What you should do:
Rewrite the rows that run from the line containing "Where should I click to: Collapse" through the line containing "pos(209,387)", putting "Expand" in place of "Collapse" and changing nothing else. Leave the pictures out of your answer.

* Start Exercise inputs *

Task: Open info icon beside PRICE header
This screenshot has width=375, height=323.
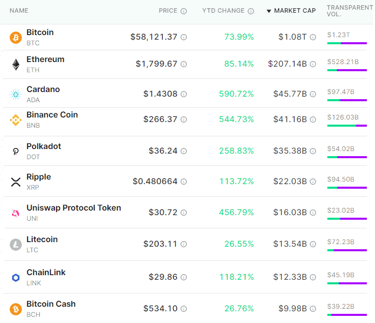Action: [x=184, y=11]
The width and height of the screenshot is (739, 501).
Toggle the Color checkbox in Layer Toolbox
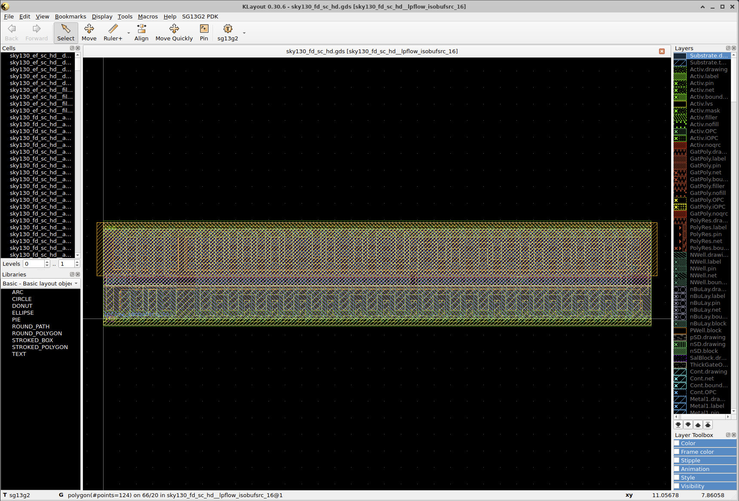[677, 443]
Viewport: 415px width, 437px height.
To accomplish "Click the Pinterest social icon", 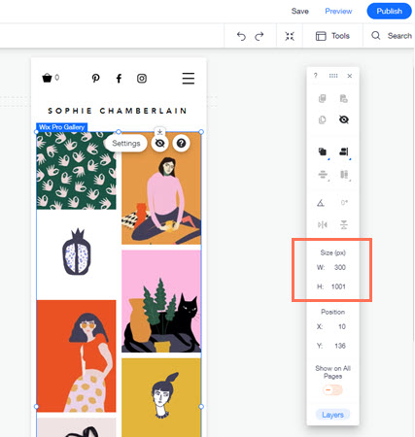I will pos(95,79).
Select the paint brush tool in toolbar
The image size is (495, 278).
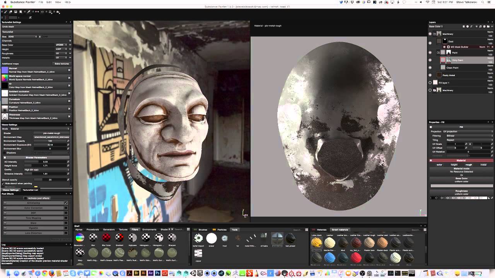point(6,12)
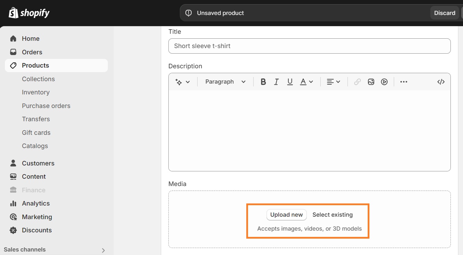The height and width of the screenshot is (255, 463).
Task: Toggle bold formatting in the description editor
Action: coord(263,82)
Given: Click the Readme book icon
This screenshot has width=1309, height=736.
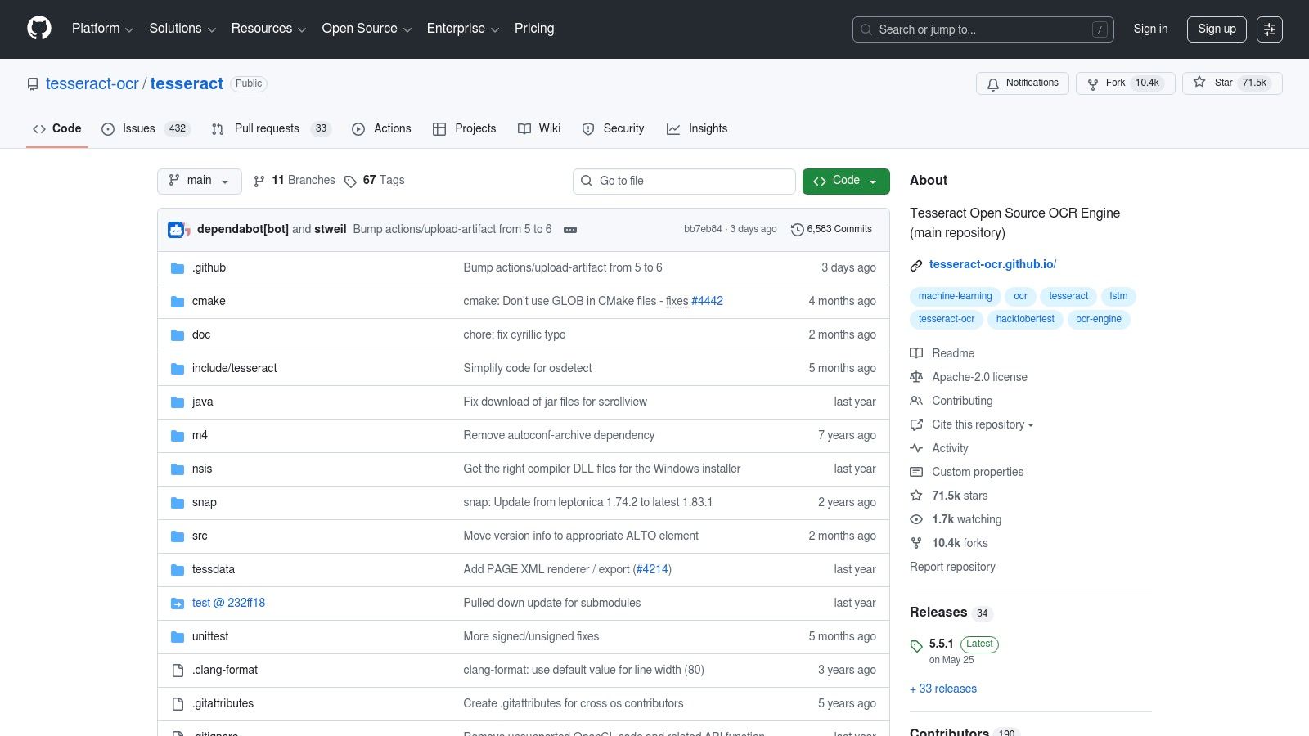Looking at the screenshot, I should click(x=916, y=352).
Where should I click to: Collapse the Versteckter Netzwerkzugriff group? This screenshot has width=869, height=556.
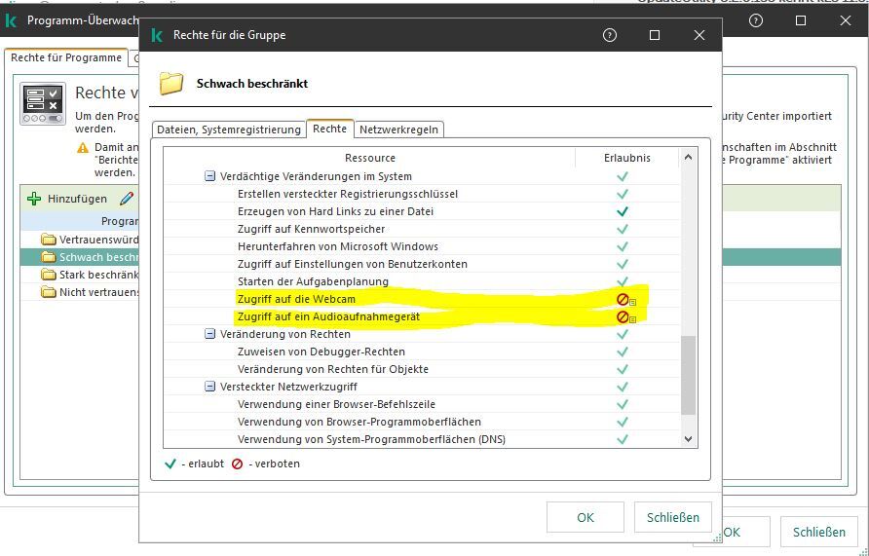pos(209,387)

* End Exercise inputs *
* Start Exercise inputs *

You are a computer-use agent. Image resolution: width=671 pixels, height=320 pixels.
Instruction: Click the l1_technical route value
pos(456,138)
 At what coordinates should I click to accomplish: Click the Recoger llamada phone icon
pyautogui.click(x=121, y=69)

* End Exercise inputs *
* Start Exercise inputs *

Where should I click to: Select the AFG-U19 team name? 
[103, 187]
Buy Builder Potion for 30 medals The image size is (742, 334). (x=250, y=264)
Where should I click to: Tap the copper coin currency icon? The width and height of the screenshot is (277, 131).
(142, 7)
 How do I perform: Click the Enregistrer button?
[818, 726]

* End Exercise inputs *

Written reply:
Where should I click to: Expand the Versteckter Netzwerkzugriff group? This screenshot has width=869, height=556.
pos(209,387)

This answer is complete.